Deutschland soll angeblich “klimafreundlicher” werden. Politiker fordern regionale Ernährung, Verbraucher sollen auf kurze Transportwege achten. Doch während Nachhaltigkeit gepredigt wird, passiert in Wahrheit das exakte Gegenteil: Wir importieren Lebensmittel, die wir selbst – und besser! – produzieren können. Das Beispiel Kartoffel zeigt die Doppelmoral: Deutsche Bauern bleiben auf ihrer Ernte sitzen, während in den Supermärkten die importierten Knollen liegen.
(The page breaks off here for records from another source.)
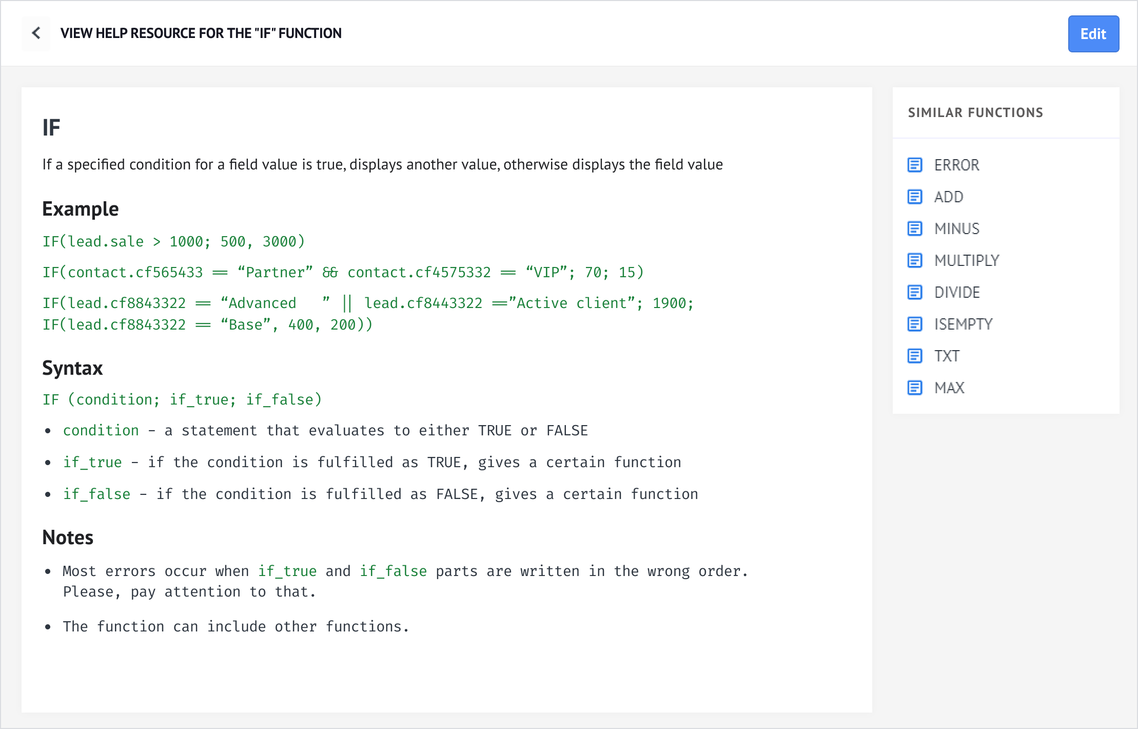Click the first IF example formula
Screen dimensions: 1138x729
click(174, 241)
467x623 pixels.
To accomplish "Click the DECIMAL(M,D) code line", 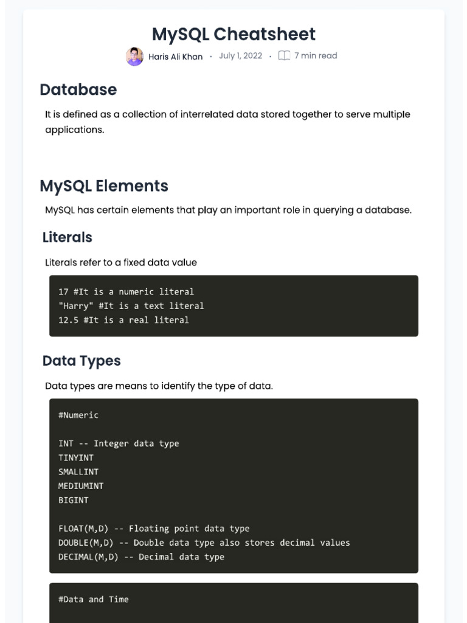I will click(x=141, y=557).
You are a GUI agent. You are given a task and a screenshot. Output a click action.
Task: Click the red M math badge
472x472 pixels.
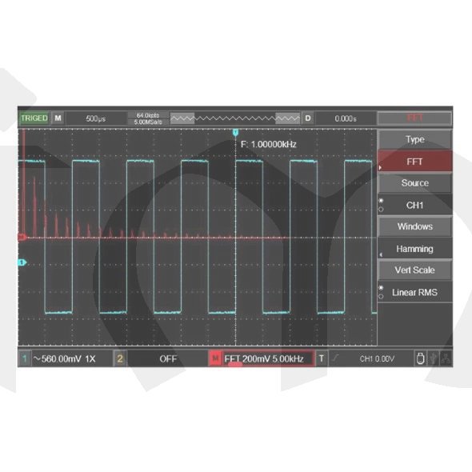215,358
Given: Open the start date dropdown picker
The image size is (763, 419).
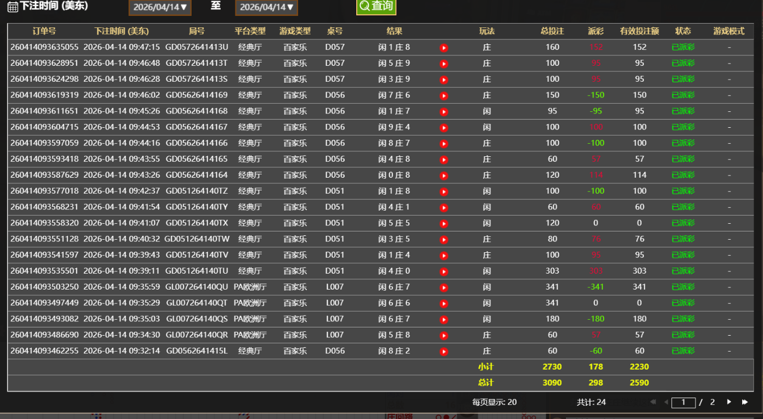Looking at the screenshot, I should tap(160, 7).
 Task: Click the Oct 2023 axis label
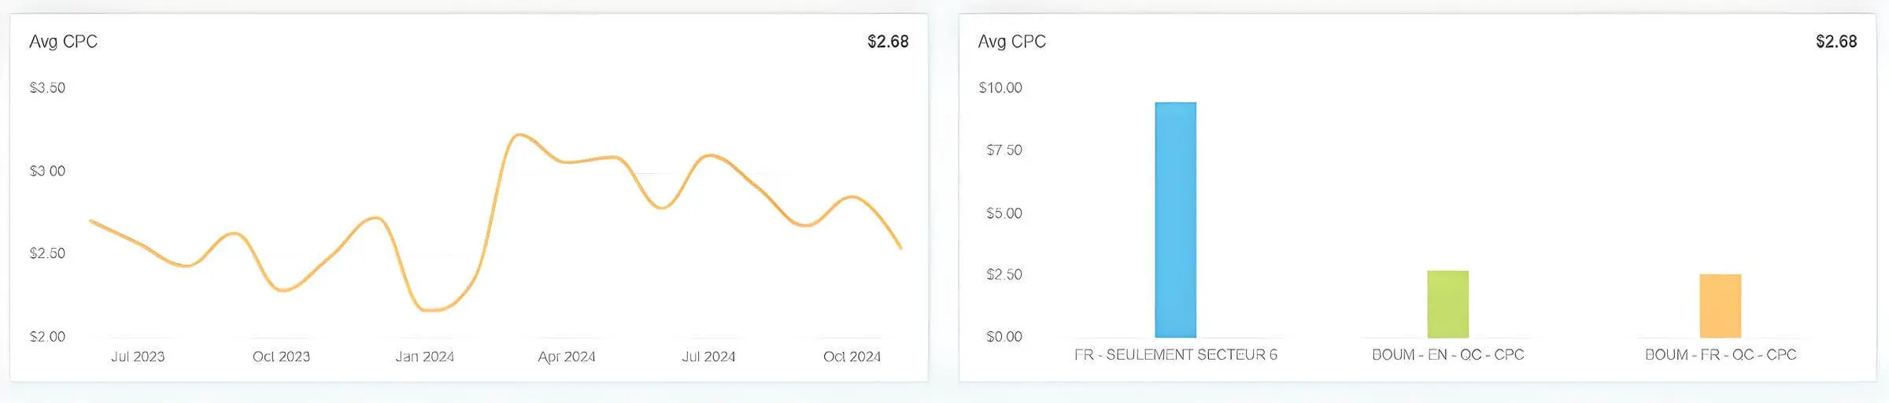pyautogui.click(x=281, y=357)
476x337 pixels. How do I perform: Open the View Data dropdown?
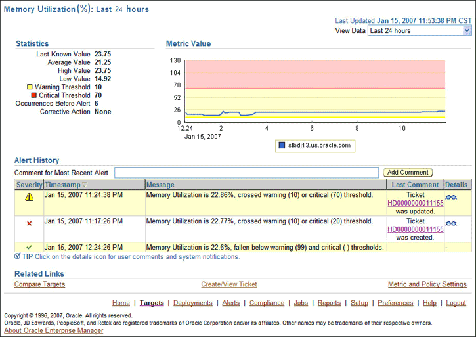[x=420, y=31]
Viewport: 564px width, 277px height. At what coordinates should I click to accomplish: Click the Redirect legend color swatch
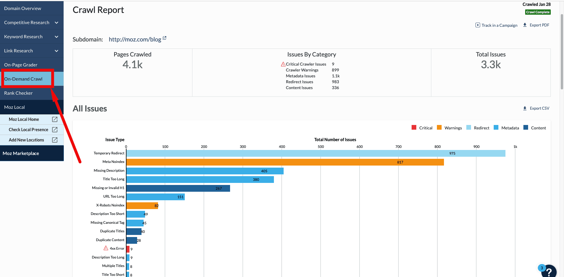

Deutschland verzeichnet in diesem Jahr eine Kartoffel-Rekordernte von geschätzt 13,4 Millionen Tonnen. Dieser Rekord ist auf günstige Wetterbedingungen und eine gestiegene Anbaufläche zurückzuführen. Für die Landwirte ist das jedoch kein Grund zur Freude, denn aufgrund des Überangebots sind die Kartoffelpreise auf Talfahrt. Zwei Kartoffelbauern sprachen mit der BILD über ihre Notlage.

„Wir bekommen derzeit 6 bis 7 Cent für das Kilo, im Supermarkt liegen die gleichen Sorten für 70 Cent bis einen Euro pro Kilo!“, prangert Hagen M. an. Der Handel macht also ordentlich Gewinn, während die Landwirte das Nachsehen haben. Wenn Profit winkt, wird der ach so wichtige Klimaschutz außer Acht gelassen.

„Wir reden über Regionalität und Klimaschutz – und kaufen Importware! Dabei könnten wir uns selbst versorgen“, fasst Christian S. zusammen. „Nächstes Jahr baue ich nur noch die Hälfte an. Ich kann mir das sonst nicht mehr leisten.“ Dass er diese Konsequenz zieht, ist absolut nachvollziehbar: Zum einen werden deutsche Landwirte mit immer neuen Auflagen drangsaliert, zum anderen müssen sie sich mit Spottpreisen begnügen.

In deutschen Lagern liegen derzeit rund 2,4 Millionen Tonnen Kartoffeln, die niemand haben will. Die Knollen sind frisch, einwandfrei und stammen aus heimischem Anbau – trotzdem landen sie in Biogasanlagen statt auf den Tellern. Für gerade einmal 1,50 Euro pro 100 Kilo werden die hochwertigen Knollen verheizt.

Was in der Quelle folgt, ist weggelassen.